▸ Stored records
-*-*-
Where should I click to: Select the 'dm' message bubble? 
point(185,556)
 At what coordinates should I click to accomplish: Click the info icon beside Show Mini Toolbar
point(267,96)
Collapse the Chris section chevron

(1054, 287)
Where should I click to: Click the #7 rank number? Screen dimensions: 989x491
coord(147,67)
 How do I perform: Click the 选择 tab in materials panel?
-*-*-
▸ What to work on
Once you have read the records above, set each one down again exactly.

▸ Result
Where should I click to: Select the 'dm' message bubble? 
point(185,556)
 At what coordinates should I click to accomplish: Click the info icon beside Show Mini Toolbar
point(267,96)
Collapse the Chris section chevron

(1054, 287)
Where should I click to: Click the #7 rank number? Screen dimensions: 989x491
coord(147,67)
 How do I perform: Click the 选择 tab in materials panel?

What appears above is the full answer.